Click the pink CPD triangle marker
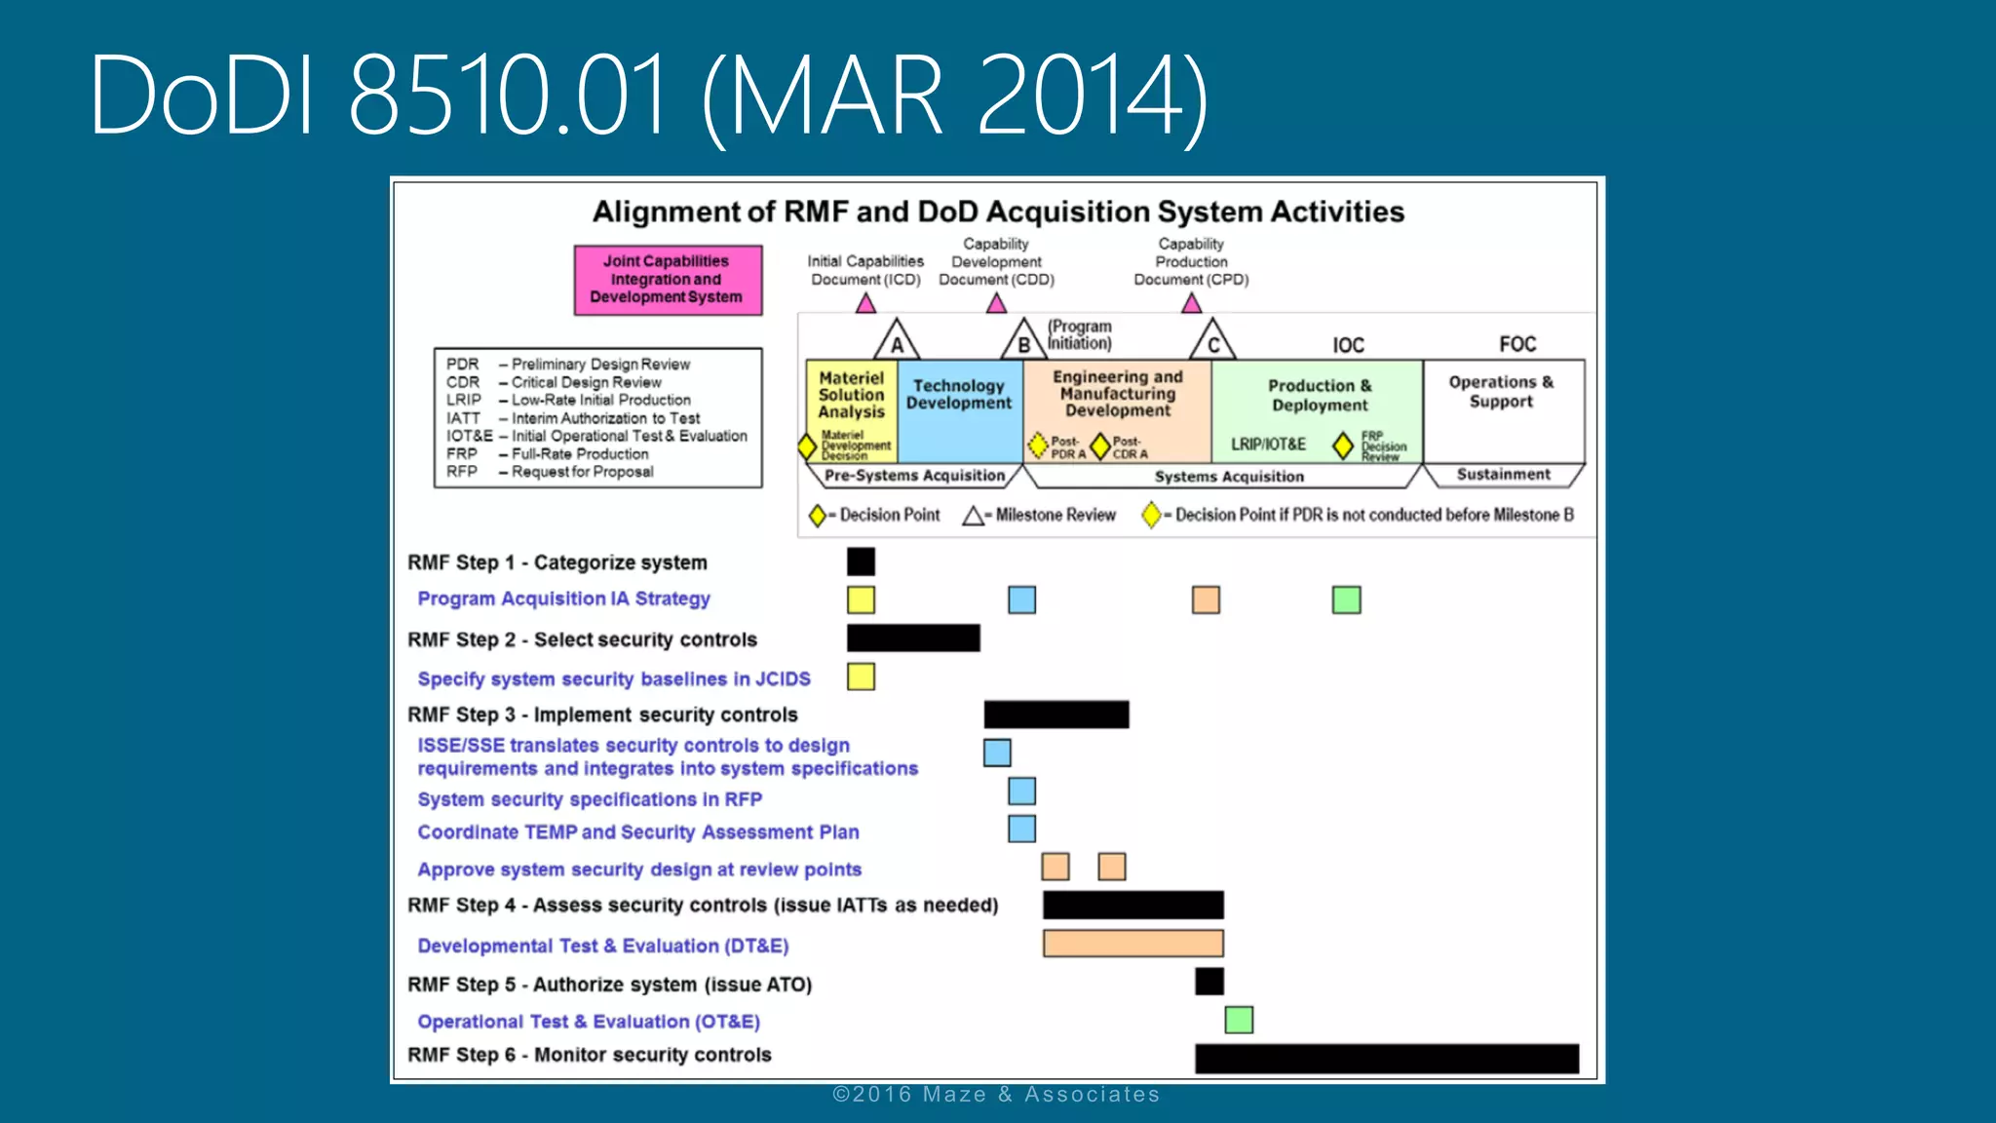This screenshot has width=1996, height=1123. point(1191,304)
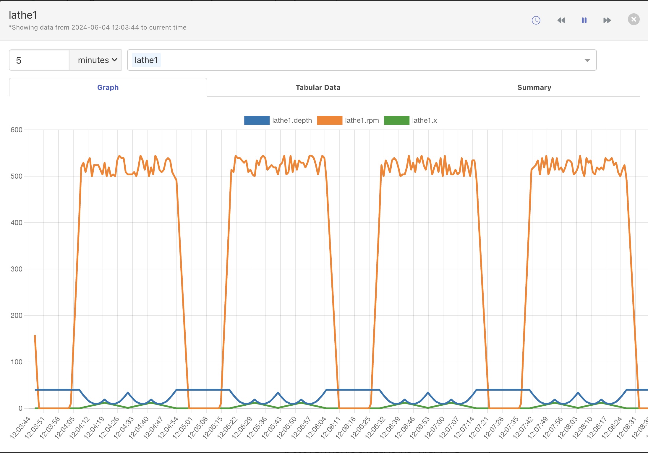Viewport: 648px width, 453px height.
Task: Click the clock icon to set time range
Action: point(536,20)
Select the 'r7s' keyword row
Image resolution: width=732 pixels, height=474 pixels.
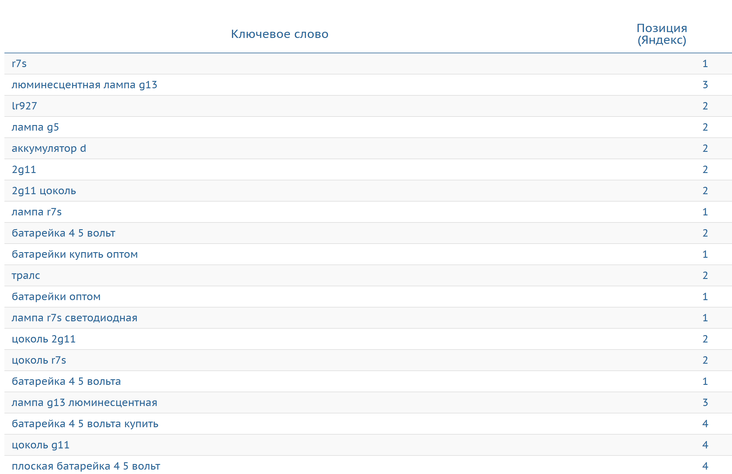pos(19,64)
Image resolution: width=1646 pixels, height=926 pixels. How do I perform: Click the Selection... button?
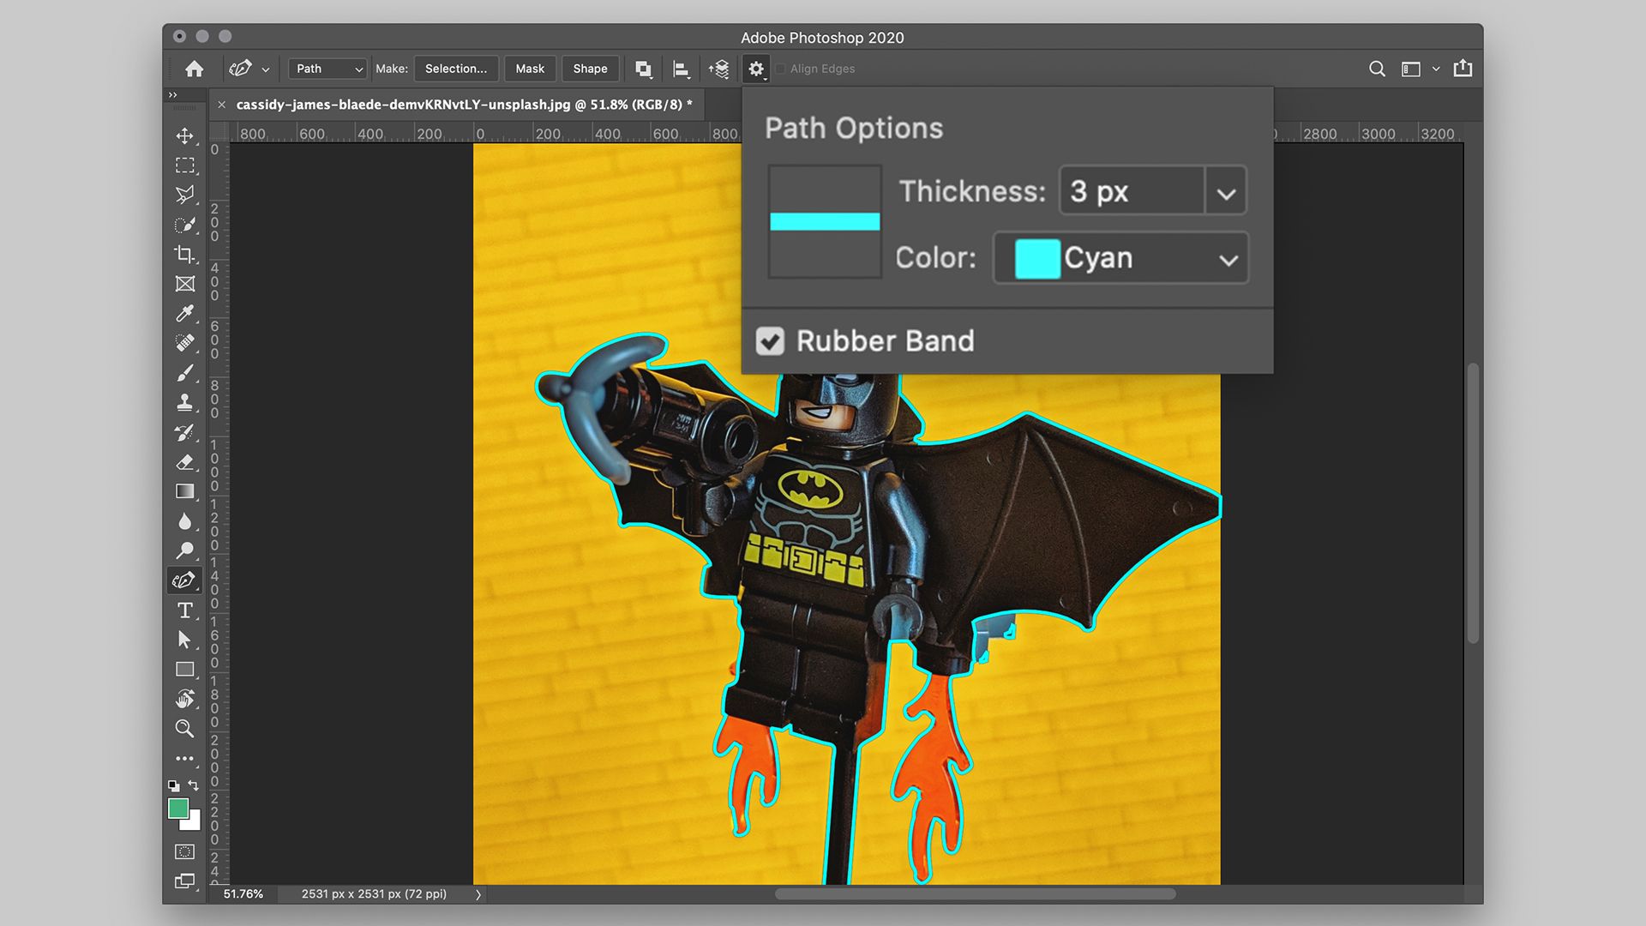click(455, 69)
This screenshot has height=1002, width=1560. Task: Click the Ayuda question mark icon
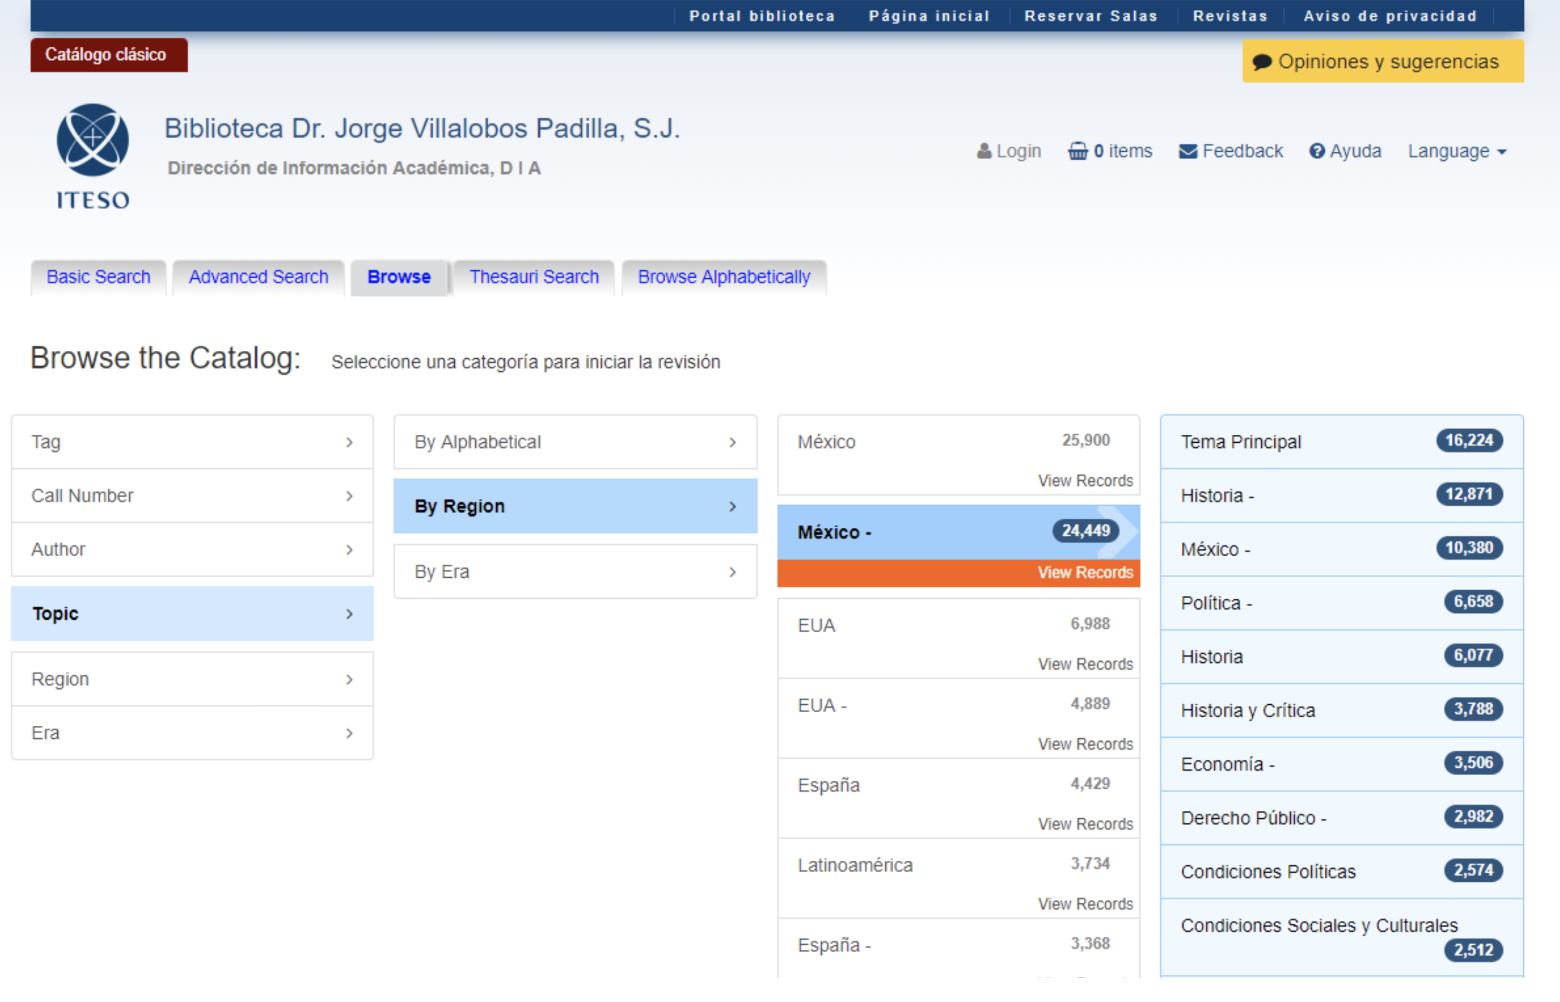[1317, 151]
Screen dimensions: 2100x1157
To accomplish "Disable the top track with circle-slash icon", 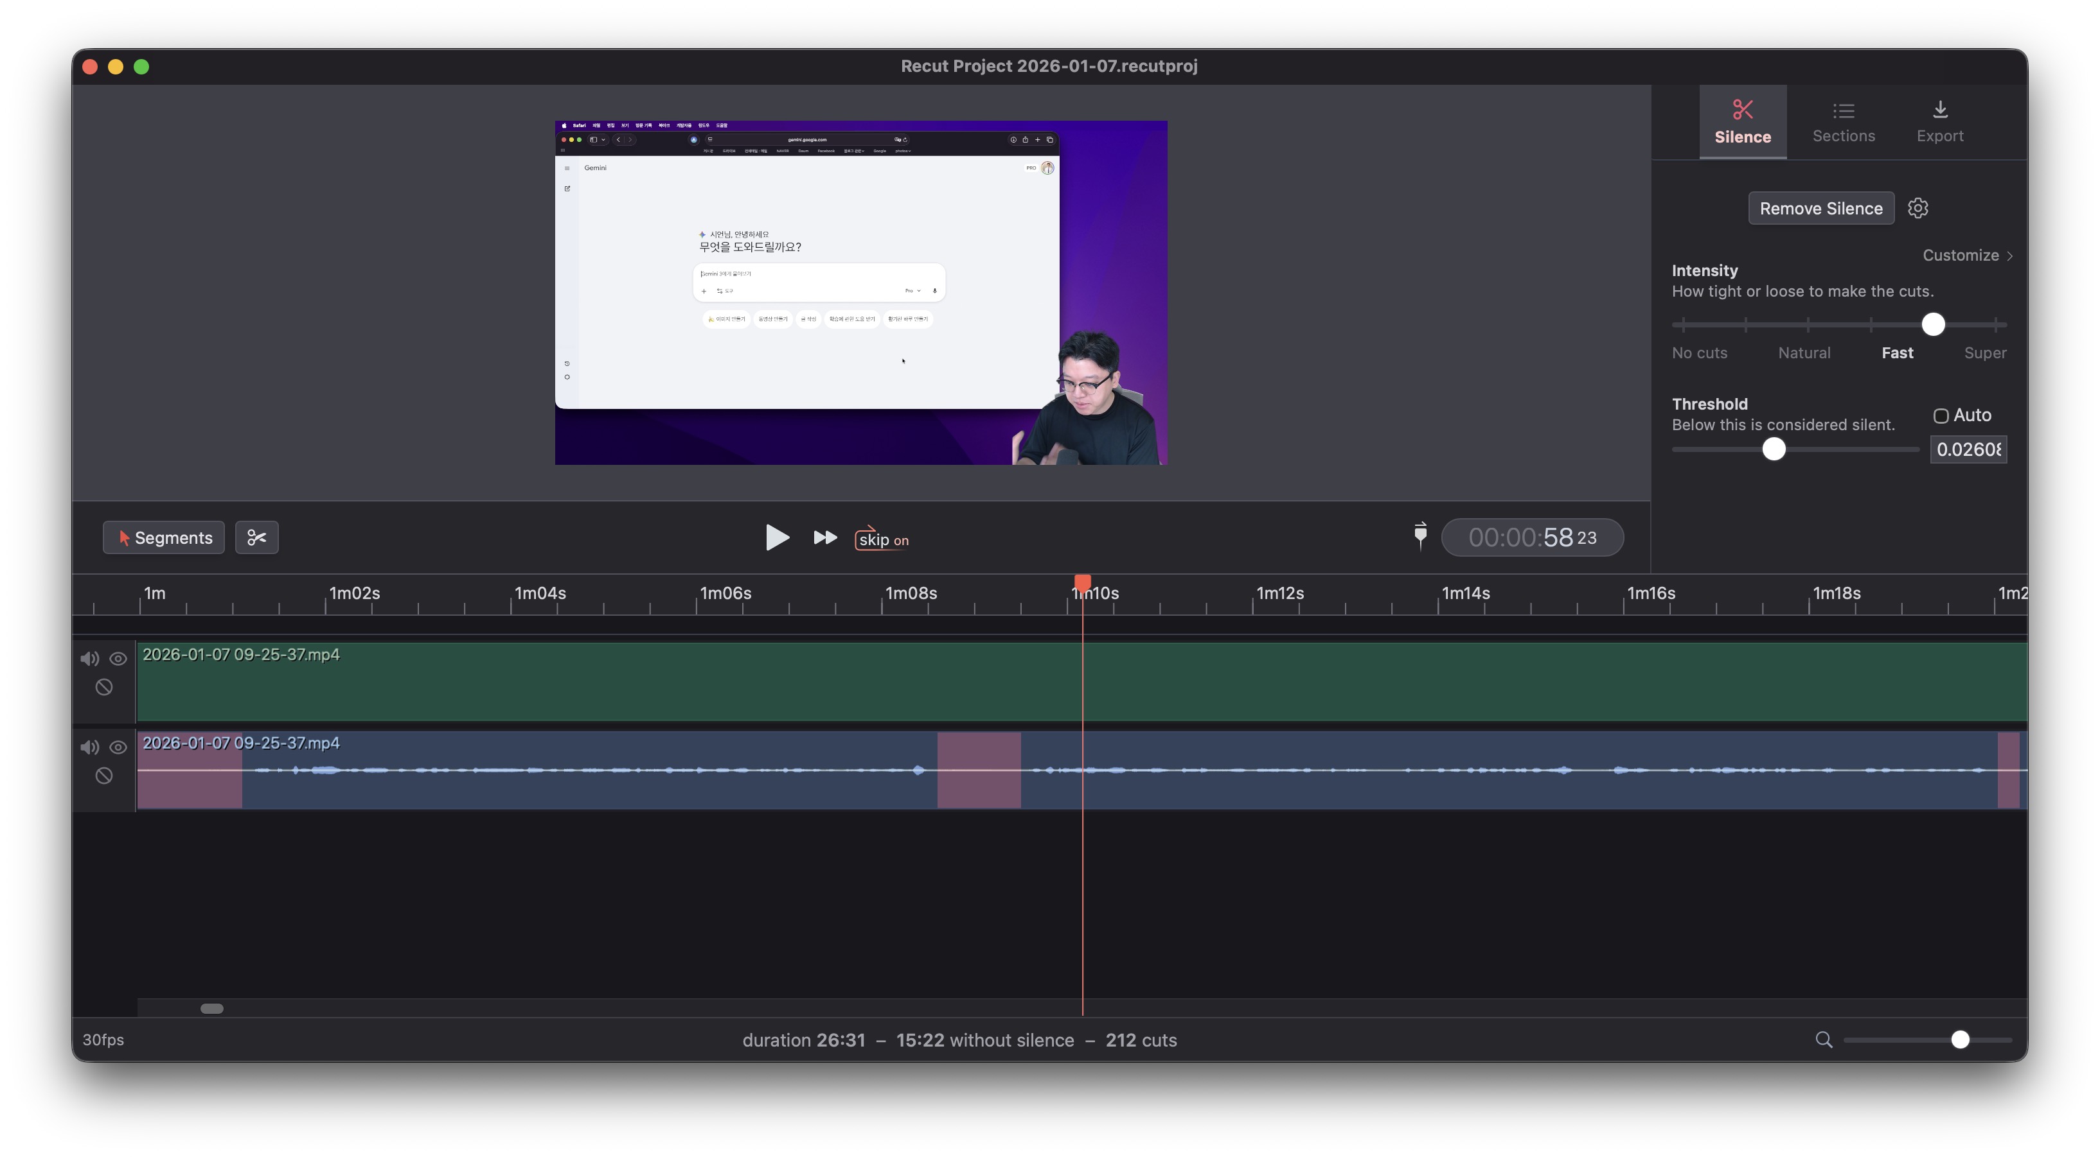I will 104,687.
::::
#### [Your goal]
Skip every picture and return the lines above from the top through the one that contains "Select the 'r7s' keyword row".

#### [Problem solution]
Click the pink CPD triangle marker
This screenshot has width=1996, height=1123. point(1191,304)
Viewport: 648px width, 453px height.
Task: Click the clock icon to set time range
Action: point(536,20)
Select the 'r7s' keyword row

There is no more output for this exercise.